Après tout, Virgin Suicides contribue largement à populariser une idée désormais répandue : la présence de musiciens issus du circuit des musiques électroniques à la composition de scores pour le 7ème art. Rone, Yuksek, Agoria, SebastiAn, Sébastien Tellier ou Para One : tous ont choisi de confronter leur univers au cinéma ces dernières années, en quête de nouvelles expressions, de textures inédites et de respectabilité, là où les œuvres des artistes précités étaient souvent destinées à des films de série B ou Z, longtemps moqués avant d’accéder à la reconnaissance.
Une étape importante
“Sans parler de révolution esthétique, précise Rone, je dirais que cette BO a participé à une prise de conscience. Du genre : ‘Ah ouais, c’est assez classe de pouvoir faire appel à ce type de sonorités dans des films’. À l’époque, c’était un choix audacieux de la part de Sofia Coppola, une étape importante. Il y avait eu un certain nombre de travaux similaires auparavant, mais Virgin Suicides a probablement rendu branchouille l’utilisation de musiques électroniques”. Un constat peu ou prou partagé par Rob, compositeur pour Rebecca Zlotowski (Belle épine, Grand central) ou Éric Rochant (Le bureau des légendes) : “D’un côté, ça a permis à Sofia Coppola de bénéficier d’un package cristallisant son amour des seventies, des synthétiseurs et des Giallo. De l’autre, Nicolas et Jean-Benoît ont pu produire l’un de leurs meilleurs disques et se construire une carrière en Amérique”.
Rétrospectivement, ce qui intrigue avec cette BO, c’est que ce déluge de sons et de songes, voués à l’éternité, a été envisagé selon une méthode de fabrication traditionnelle, bien connue des amateurs de musiques de films. Tous les morceaux, censés compléter un album nommé Virgin Suicides, dans lequel Sofia Coppola viendrait piocher les thèmes et les tonalités recherchés, ont en effet été composés en direct, en regardant le film sur VHS, selon un processus créatif autrefois adopté par Miles Davis au moment d’enregistrer la bande-son d’Ascenseur pour l’échafaud. Problème : Sofia Coppola et Brian Retzell, engagé en tant que music supervisor, trouvent la musique trop dark, pas assez nuancée – pas pour rien, finalement, si 80 % des compositions enregistrées ne figurent pas dans le film, lui-même très différent de son montage original.

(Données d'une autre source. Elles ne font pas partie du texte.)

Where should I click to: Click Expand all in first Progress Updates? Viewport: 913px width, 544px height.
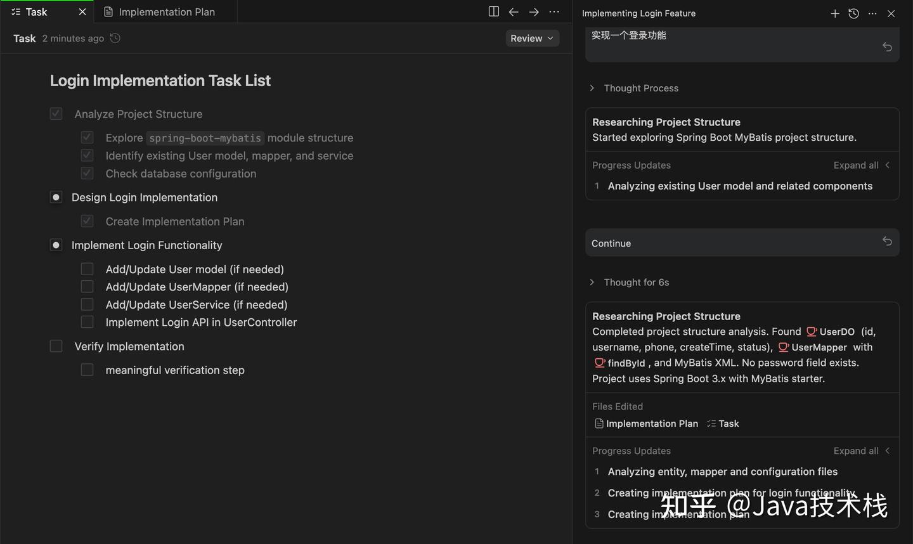856,165
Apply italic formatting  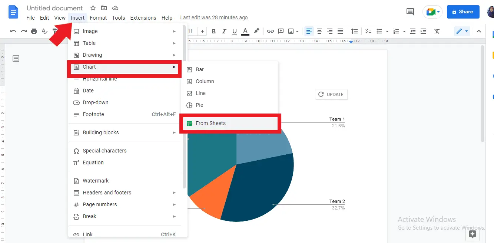(x=224, y=31)
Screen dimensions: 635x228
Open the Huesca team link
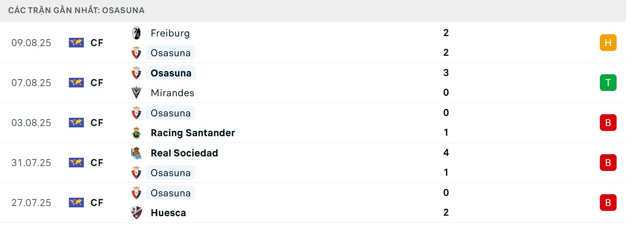[x=168, y=213]
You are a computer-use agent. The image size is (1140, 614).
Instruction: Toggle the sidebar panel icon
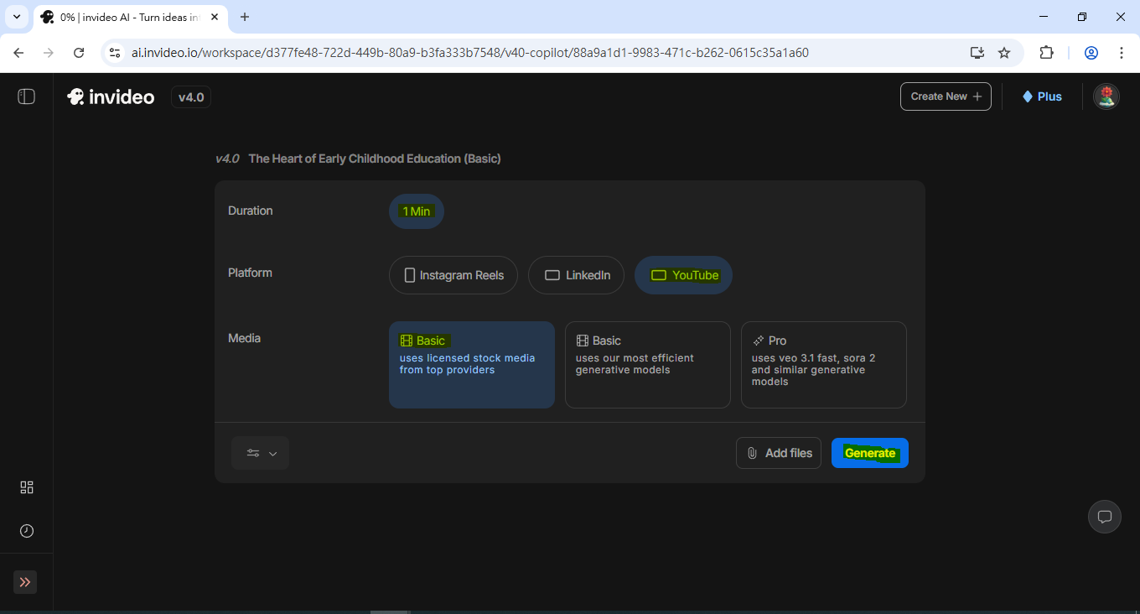pyautogui.click(x=26, y=96)
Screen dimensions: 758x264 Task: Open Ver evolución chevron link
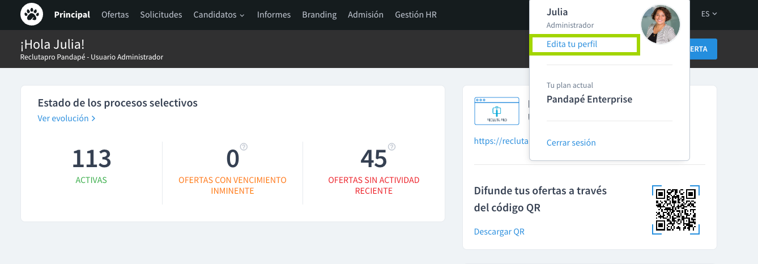[66, 118]
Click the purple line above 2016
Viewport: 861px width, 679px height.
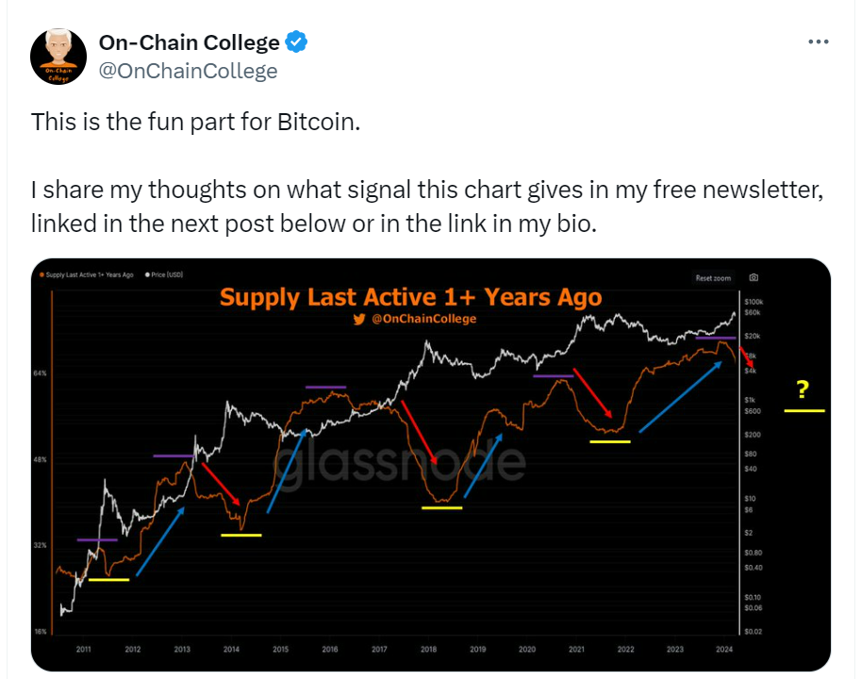pos(325,388)
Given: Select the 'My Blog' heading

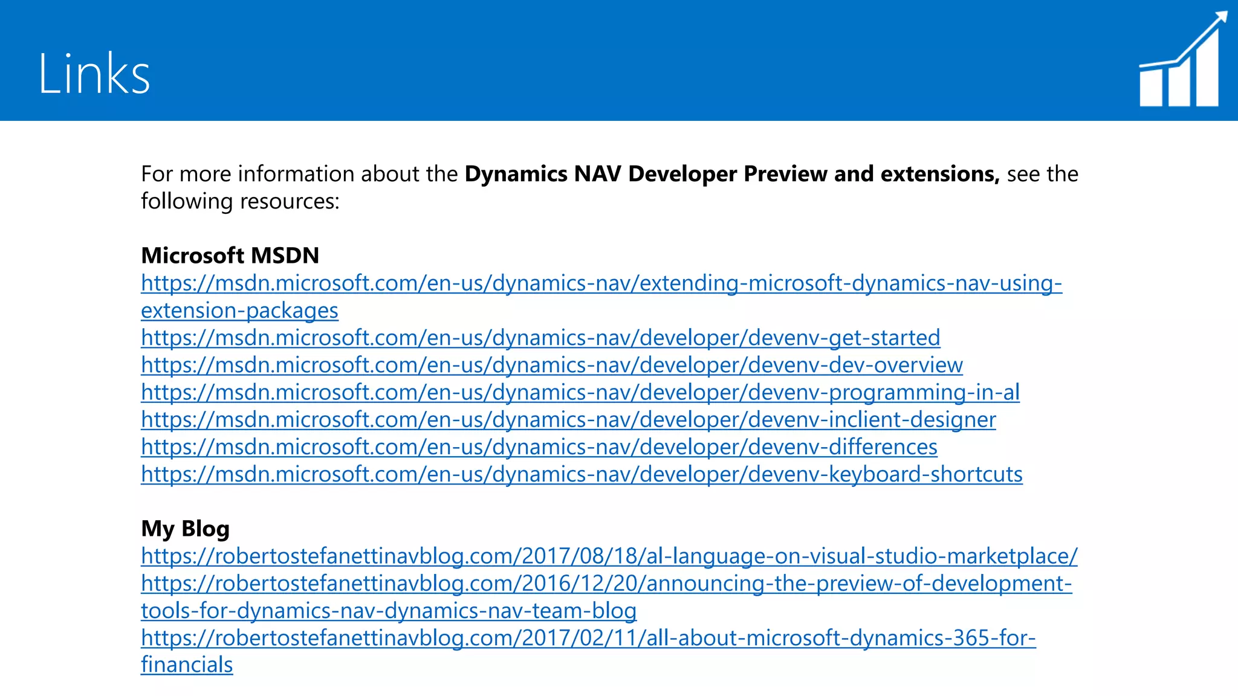Looking at the screenshot, I should click(x=185, y=529).
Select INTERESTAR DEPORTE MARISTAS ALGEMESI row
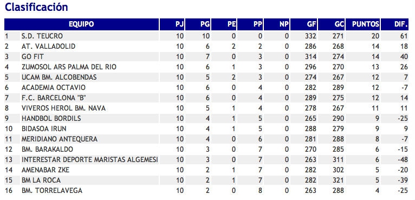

De nouvelles lignes de fuite
Dans sa première version, Virgin Suicides est en effet plus trash : de jeunes filles se suicident dans des baignoires qui débordent de sang, les scènes de sexe sont aussi belles que glauques et la drogue y est omniprésente. Un choix scénaristique qui effraie Hollywood, mais pas les deux Français, qui y voient l’opportunité de s’éloigner des envolées célestes de Moon Safari et de mettre de côté leur attrait pour l’easy listening : “Ce projet Virgin Suicides, plus sombre, c’était l’occasion de montrer qu’on était de bons compositeurs, de bons musiciens, de bons producteurs. Et ça nous permettait d’éviter l’écueil du deuxième album, tout en en faisant un”, racontait Nicolas Godin dans nos pages il y a quelques années.
Et Jean-Benoît Dunckel d’ajouter : “C’est là qu’on s’est lâchés sur les trucs sombres et planants. On a découvert le côté noir d’Air. Après, on a pu puiser là-dedans en fonction des projets. Notre côté expérimental est apparu à ce moment-là. Il s’est beaucoup retrouvé sur 10 000 Hertz Legend. On voulait faire des morceaux non formatés, libres, pas forcément des singles radios.”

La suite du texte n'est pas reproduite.